Wii-like spatial wands enable fine control over screens too far away to touch. To use Mezzanine is to be “surrounded by pixels,” as Underkoffler describes the experience—”Pixels everywhere.”
Any item from any screen can be immediately moved to another part of the screen or any other screen in the room, resized, repositioned and integrated into the overall presentation.
If you’re having trouble picturing this, here’s a demonstration.
The Mezzanine system isn’t just a fancy video conferencing and collaborative work environment. It reconnects collaborators who have been separated on a technology level by the remote worker and BYOD trends.
And that’s really one of the biggest challenges Mezzanine overcomes—creating a system of universal interoperability. “There are certainly … technical challenges” to that, Underkoffler told me, but also “political and fiscal challenges” because operating system companies benefit from keeping data within their own ecosystem, rather than promoting universal interoperability. So Oblong has to overcome the barriers to seamlessness.

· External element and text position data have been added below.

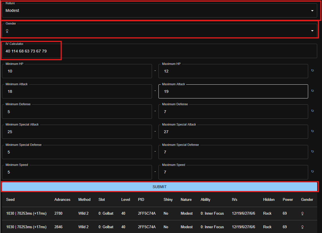322x233 pixels.
Task: Click the Maximum Speed field
Action: tap(233, 172)
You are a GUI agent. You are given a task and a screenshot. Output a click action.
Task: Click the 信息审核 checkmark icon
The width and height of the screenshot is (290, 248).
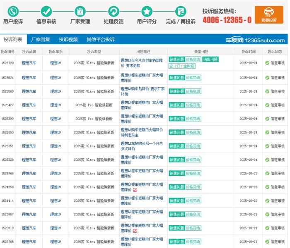pyautogui.click(x=46, y=11)

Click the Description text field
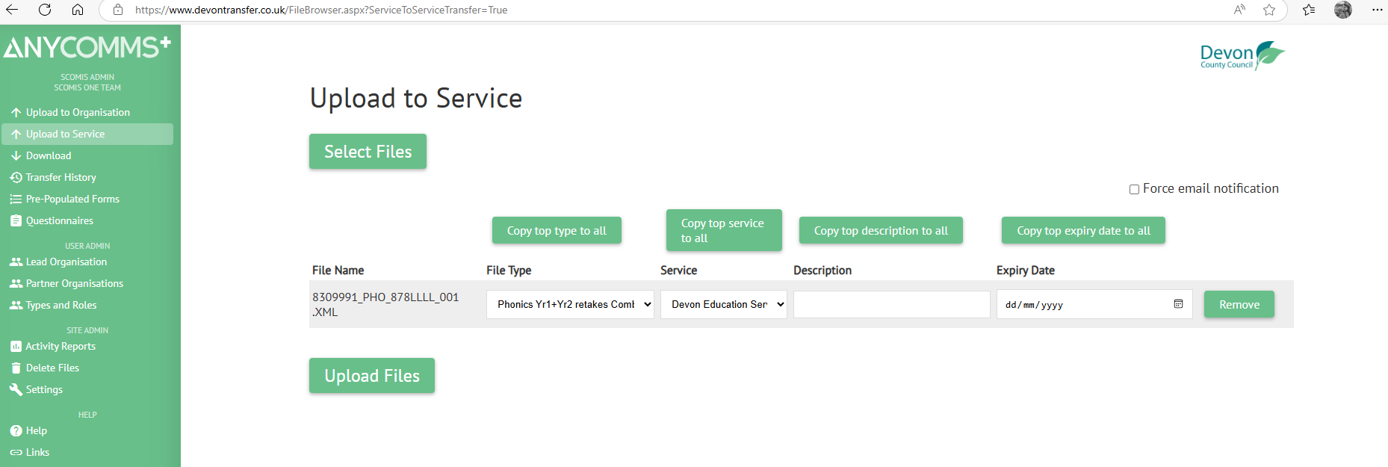point(891,304)

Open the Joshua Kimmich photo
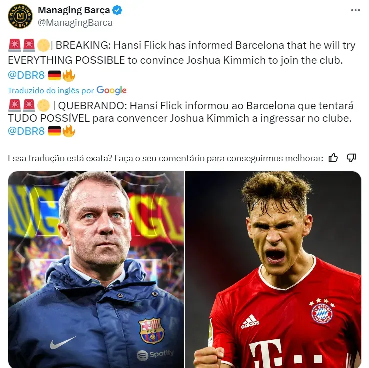click(x=274, y=270)
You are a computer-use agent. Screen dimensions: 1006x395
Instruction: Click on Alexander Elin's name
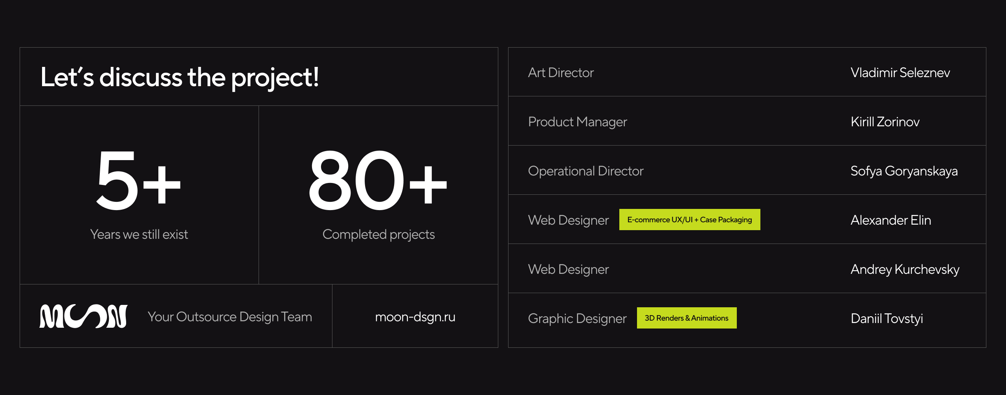tap(890, 220)
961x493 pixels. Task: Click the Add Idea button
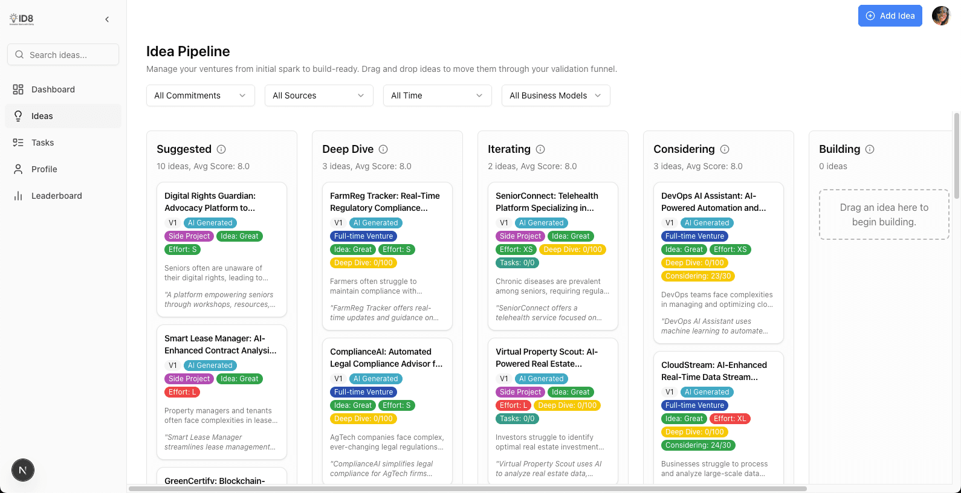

Underkoffler believes hardware-based Moore’s Law will be overtaken by advancements in interface design as the main driver of improvement for computer systems.
I hope he’s right.
But I’m still counting on Moore and his law to bring down the cost of Mezzanine-like next-generation user interfaces so they can be installed in individual offices and, eventually, in homes.
In the meantime, it’s amazing to consider that you can buy a conference room system that can be traced directly back to the movie Minority Report—an interface from the past depicting the future available now.